Helpful Content Google Update: What you Need to Know

by | Aug 24, 2022

On August 18th, Google announced a BIG algorithm change to address poor-quality content.

If you’re not familiar with the announced change, I’ll quote the crux of it as quoted by Google and a summary from Search Engine Roundtable.

Helpful Content Update from Google

In this post I’ll walk through WHY Google is making this update and HOW to optimize for it – if you’d just like to know the facts, I’ll link to some technical articles at the bottom of this post.

This ranking update will help make sure that unoriginal, low-quality content doesn’t rank highly in Search, and our testing has found it will especially improve results related to online education, as well as arts and entertainment, shopping and tech-related content.

And they provide an example of what is considered “unoriginal, low-quality content”

For example, if you search for information about a new movie, you might have previously seen articles that aggregated reviews from other sites without adding perspectives beyond what’s available elsewhere. This isn’t very helpful if you’re expecting to read something new. With this update, you’ll see more results with unique, authentic information, so you’re more likely to read something you haven’t seen before.

So what does this mean to SEO‘s and webmasters?  Particularly those in online education, arts & entertainment, shopping, and tech – and the update also has a product reviews impact.

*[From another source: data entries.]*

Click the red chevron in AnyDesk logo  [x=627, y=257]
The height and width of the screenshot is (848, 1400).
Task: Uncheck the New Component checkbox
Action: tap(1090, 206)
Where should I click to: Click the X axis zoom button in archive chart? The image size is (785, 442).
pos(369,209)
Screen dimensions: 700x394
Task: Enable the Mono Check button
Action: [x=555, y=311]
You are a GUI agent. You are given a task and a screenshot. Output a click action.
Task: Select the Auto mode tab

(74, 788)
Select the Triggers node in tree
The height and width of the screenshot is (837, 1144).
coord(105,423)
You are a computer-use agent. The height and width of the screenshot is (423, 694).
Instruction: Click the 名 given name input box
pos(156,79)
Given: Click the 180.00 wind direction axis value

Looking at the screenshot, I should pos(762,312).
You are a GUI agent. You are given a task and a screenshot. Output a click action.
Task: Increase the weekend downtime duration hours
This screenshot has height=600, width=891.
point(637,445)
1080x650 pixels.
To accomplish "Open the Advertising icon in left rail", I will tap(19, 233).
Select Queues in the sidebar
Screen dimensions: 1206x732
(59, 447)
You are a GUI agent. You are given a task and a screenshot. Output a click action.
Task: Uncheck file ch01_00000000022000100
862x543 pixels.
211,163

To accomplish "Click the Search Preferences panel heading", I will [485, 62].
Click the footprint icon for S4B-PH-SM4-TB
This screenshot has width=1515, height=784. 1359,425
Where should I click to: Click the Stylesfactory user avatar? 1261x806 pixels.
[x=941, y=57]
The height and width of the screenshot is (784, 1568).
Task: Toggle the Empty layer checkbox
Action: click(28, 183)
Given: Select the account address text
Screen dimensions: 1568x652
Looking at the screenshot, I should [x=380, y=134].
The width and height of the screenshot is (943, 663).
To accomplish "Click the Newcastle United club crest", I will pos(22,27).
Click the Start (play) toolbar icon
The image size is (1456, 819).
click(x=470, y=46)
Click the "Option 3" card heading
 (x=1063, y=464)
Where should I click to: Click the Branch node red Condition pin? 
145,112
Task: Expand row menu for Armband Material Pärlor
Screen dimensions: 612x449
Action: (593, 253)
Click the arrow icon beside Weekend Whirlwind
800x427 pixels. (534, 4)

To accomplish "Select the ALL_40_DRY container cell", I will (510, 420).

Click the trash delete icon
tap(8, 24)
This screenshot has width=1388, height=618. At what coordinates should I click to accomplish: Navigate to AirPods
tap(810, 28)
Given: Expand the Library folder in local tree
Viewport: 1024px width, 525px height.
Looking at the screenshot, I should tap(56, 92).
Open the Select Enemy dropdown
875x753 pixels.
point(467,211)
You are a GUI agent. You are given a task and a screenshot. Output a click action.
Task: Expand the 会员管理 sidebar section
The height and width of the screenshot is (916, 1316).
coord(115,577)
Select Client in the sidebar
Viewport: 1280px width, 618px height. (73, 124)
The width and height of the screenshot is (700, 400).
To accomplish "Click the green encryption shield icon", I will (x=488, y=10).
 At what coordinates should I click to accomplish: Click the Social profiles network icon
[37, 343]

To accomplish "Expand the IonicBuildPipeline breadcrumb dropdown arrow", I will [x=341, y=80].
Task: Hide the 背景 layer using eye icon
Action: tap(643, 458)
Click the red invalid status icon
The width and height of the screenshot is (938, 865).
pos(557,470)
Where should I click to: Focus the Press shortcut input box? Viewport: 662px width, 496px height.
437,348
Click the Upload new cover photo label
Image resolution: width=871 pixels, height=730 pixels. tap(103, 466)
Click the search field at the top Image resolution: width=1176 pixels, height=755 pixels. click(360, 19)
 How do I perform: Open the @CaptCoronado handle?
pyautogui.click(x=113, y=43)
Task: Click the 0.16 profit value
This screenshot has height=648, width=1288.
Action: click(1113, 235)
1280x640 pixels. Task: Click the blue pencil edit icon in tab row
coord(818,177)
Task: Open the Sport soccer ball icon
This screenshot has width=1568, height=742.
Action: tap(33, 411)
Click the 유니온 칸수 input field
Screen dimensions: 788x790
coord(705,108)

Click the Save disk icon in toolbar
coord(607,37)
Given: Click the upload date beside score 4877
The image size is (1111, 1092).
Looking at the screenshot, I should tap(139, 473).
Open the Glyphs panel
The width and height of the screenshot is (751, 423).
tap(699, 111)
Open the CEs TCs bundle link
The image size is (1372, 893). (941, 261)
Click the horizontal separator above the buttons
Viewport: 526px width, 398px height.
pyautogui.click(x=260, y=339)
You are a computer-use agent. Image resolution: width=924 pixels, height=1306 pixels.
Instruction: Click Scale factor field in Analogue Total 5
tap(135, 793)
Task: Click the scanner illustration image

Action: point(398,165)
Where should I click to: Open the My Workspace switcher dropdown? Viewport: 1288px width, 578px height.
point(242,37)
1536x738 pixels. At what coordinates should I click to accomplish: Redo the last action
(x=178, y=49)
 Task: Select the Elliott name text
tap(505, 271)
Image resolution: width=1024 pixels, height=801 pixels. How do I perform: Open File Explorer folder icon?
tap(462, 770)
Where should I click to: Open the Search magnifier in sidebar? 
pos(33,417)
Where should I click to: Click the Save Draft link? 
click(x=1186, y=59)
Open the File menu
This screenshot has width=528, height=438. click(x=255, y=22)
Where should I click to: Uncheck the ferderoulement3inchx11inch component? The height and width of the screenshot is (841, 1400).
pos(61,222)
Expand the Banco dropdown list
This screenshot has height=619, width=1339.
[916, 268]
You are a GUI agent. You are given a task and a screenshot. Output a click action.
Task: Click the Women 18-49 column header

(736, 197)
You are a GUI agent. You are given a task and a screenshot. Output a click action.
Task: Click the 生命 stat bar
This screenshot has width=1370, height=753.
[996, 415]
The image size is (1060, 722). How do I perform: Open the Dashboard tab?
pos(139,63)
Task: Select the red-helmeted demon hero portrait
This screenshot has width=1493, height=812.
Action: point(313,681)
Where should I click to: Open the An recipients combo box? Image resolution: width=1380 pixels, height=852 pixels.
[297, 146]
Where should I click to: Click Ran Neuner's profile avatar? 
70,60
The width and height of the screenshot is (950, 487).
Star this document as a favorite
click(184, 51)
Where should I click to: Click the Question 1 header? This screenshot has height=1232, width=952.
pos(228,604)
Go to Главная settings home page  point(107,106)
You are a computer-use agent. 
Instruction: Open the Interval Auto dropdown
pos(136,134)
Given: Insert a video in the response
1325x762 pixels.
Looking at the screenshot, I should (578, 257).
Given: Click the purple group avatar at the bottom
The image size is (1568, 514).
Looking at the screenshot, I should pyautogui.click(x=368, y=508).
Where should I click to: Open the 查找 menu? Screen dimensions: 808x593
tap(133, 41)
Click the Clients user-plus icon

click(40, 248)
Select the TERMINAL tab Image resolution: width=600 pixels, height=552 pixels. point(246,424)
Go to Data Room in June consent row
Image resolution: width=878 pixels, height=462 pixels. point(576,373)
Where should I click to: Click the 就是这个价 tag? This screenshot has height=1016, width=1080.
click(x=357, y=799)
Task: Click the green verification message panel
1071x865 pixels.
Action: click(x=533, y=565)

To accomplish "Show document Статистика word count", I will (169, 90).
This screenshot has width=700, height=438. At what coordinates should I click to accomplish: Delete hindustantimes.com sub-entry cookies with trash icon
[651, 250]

Well, in this humble SEO’s opinion – I’m quite pleased to see this change and hope it delivers on the promised intent.  Black hat tactics have been creeping back into SEO effectiveness in recent years, driven by 3 factors: AI content tools, SEO content tools, and the sheer volume of content being created.

Combatting AI Written Content

To name names, Jasper.ai (previously jarvis.ai), Copy.ai, and other AI-driven content writing tools make it maybe a little too easy to usurp content from existing pages.  If you haven’t tried these tools, they enable a writer to enter keyword prompts then the tool generates a paragraph or two by scraping and typically rephrasing content from existing ranking pages on the topic.  It makes writing a lot faster but if the author isn’t refining their new article to be more original or have a point of view, then the content is a just a garbled version of the originals.

So should SEOs and content writers delete all their AI content and abandon these tools?  Well, if you use them simply as a research tool and not a complete source of content, then you should be fine.  If you are letting the AI write full pages and articles for you, then watch out.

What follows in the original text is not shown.